[REQUIREMENT]: Would you reproduce every line of the material exactly?
*** Opening of ENTRIES SUPPLIED ***
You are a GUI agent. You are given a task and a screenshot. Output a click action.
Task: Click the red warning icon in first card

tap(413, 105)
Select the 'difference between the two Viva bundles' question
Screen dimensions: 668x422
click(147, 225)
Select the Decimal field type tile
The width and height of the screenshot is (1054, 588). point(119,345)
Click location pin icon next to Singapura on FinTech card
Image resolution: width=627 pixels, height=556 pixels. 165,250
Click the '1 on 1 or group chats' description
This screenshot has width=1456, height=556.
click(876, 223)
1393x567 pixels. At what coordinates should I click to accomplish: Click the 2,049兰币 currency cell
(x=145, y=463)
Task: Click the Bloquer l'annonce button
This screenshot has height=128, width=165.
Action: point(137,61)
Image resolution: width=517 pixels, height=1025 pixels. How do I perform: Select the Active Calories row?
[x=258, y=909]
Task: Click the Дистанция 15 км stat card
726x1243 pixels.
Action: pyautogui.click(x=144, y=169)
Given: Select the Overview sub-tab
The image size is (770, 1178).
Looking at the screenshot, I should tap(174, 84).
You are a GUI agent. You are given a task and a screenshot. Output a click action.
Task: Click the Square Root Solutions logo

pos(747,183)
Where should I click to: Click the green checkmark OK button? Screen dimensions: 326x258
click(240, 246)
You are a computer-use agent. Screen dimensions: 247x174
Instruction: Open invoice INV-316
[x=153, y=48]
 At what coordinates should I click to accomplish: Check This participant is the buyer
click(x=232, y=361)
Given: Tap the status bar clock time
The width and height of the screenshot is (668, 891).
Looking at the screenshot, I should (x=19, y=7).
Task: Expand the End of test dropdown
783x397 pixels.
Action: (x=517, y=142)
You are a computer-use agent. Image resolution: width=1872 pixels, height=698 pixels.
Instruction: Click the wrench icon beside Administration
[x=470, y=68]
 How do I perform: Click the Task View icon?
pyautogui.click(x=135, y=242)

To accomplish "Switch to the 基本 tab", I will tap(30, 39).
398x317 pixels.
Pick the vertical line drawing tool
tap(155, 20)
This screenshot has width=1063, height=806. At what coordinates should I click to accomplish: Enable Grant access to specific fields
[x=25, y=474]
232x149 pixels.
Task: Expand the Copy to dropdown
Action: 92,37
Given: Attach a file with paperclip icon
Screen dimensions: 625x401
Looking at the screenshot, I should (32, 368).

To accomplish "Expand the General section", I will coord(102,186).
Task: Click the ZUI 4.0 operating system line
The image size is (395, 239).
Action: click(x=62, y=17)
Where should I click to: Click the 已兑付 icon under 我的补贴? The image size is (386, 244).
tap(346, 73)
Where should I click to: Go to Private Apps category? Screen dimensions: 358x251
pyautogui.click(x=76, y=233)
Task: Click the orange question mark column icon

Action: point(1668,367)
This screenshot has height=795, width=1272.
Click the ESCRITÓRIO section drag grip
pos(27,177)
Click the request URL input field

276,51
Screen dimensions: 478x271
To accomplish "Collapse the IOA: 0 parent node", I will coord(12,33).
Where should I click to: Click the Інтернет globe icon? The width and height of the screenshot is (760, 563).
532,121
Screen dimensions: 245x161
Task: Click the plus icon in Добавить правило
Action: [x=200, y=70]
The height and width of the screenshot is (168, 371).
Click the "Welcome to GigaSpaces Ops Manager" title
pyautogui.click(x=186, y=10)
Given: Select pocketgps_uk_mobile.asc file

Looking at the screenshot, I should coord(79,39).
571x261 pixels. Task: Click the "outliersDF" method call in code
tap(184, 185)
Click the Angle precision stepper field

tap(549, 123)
*** Close of ENTRIES SUPPLIED ***
[TASK ANSWER]:
You are a GUI agent. You are given a task and a screenshot. Output a click action.
Task: Click the red warning icon in first card

tap(413, 105)
Select the 'difference between the two Viva bundles' question
Screen dimensions: 668x422
click(147, 225)
Select the Decimal field type tile
The width and height of the screenshot is (1054, 588). point(119,345)
Click location pin icon next to Singapura on FinTech card
Image resolution: width=627 pixels, height=556 pixels. 165,250
Click the '1 on 1 or group chats' description
This screenshot has width=1456, height=556.
click(876, 223)
1393x567 pixels. At what coordinates should I click to accomplish: Click the 2,049兰币 currency cell
(x=145, y=463)
Task: Click the Bloquer l'annonce button
This screenshot has height=128, width=165.
Action: point(137,61)
Image resolution: width=517 pixels, height=1025 pixels. How do I perform: Select the Active Calories row?
[x=258, y=909]
Task: Click the Дистанция 15 км stat card
726x1243 pixels.
Action: pyautogui.click(x=144, y=169)
Given: Select the Overview sub-tab
The image size is (770, 1178).
Looking at the screenshot, I should tap(174, 84).
You are a GUI agent. You are given a task and a screenshot. Output a click action.
Task: Click the Square Root Solutions logo

pos(747,183)
Where should I click to: Click the green checkmark OK button? Screen dimensions: 326x258
click(240, 246)
You are a computer-use agent. Screen dimensions: 247x174
Instruction: Open invoice INV-316
[x=153, y=48]
 At what coordinates should I click to accomplish: Check This participant is the buyer
click(x=232, y=361)
Given: Tap the status bar clock time
The width and height of the screenshot is (668, 891).
Looking at the screenshot, I should (x=19, y=7).
Task: Expand the End of test dropdown
783x397 pixels.
Action: (x=517, y=142)
You are a computer-use agent. Image resolution: width=1872 pixels, height=698 pixels.
Instruction: Click the wrench icon beside Administration
[x=470, y=68]
 How do I perform: Click the Task View icon?
pyautogui.click(x=135, y=242)

To accomplish "Switch to the 基本 tab", I will tap(30, 39).
398x317 pixels.
Pick the vertical line drawing tool
tap(155, 20)
This screenshot has width=1063, height=806. At what coordinates should I click to accomplish: Enable Grant access to specific fields
[x=25, y=474]
232x149 pixels.
Task: Expand the Copy to dropdown
Action: 92,37
Given: Attach a file with paperclip icon
Screen dimensions: 625x401
Looking at the screenshot, I should (32, 368).

To accomplish "Expand the General section", I will coord(102,186).
Task: Click the ZUI 4.0 operating system line
The image size is (395, 239).
Action: click(x=62, y=17)
Where should I click to: Click the 已兑付 icon under 我的补贴? The image size is (386, 244).
tap(346, 73)
Where should I click to: Go to Private Apps category? Screen dimensions: 358x251
pyautogui.click(x=76, y=233)
Task: Click the orange question mark column icon

Action: point(1668,367)
This screenshot has height=795, width=1272.
Click the ESCRITÓRIO section drag grip
pos(27,177)
Click the request URL input field

276,51
Screen dimensions: 478x271
To accomplish "Collapse the IOA: 0 parent node", I will coord(12,33).
Where should I click to: Click the Інтернет globe icon? The width and height of the screenshot is (760, 563).
532,121
Screen dimensions: 245x161
Task: Click the plus icon in Добавить правило
Action: [x=200, y=70]
The height and width of the screenshot is (168, 371).
Click the "Welcome to GigaSpaces Ops Manager" title
pyautogui.click(x=186, y=10)
Given: Select pocketgps_uk_mobile.asc file

Looking at the screenshot, I should coord(79,39).
571x261 pixels. Task: Click the "outliersDF" method call in code
tap(184, 185)
Click the Angle precision stepper field

tap(549, 123)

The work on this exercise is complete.